= Brief =
Copy every line of the data below, multiplying each coordinate in the answers by 1.55 and rounding to the nearest whole number, with halves rounded up. Leave all other numbers unchanged, and omit the pictures.
-- begin Records provided --
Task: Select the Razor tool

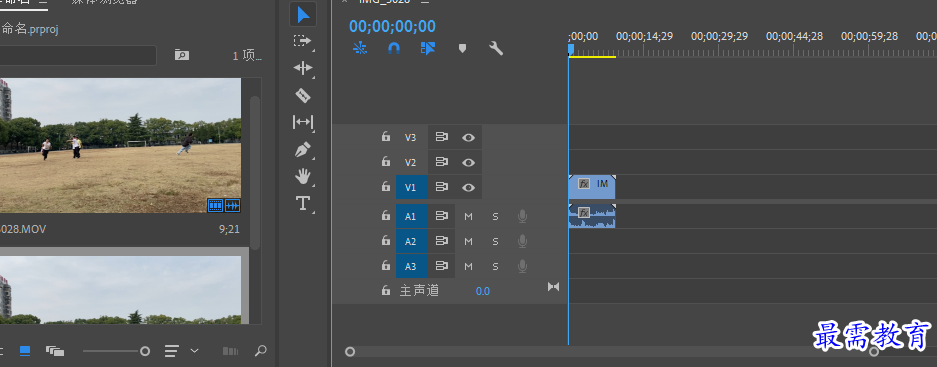Action: pos(303,95)
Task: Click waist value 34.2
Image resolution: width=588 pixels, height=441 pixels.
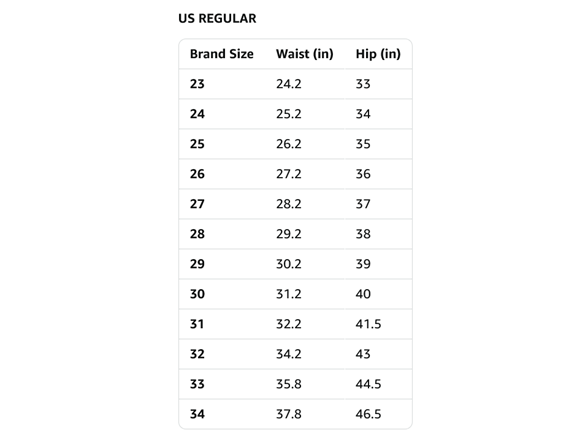Action: point(289,354)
-- end Records provided --
= Answer to the problem =
Task: Select the Razor tool

Action: pos(470,147)
Task: Click waist value 34.2
Image resolution: width=588 pixels, height=441 pixels.
Action: point(448,549)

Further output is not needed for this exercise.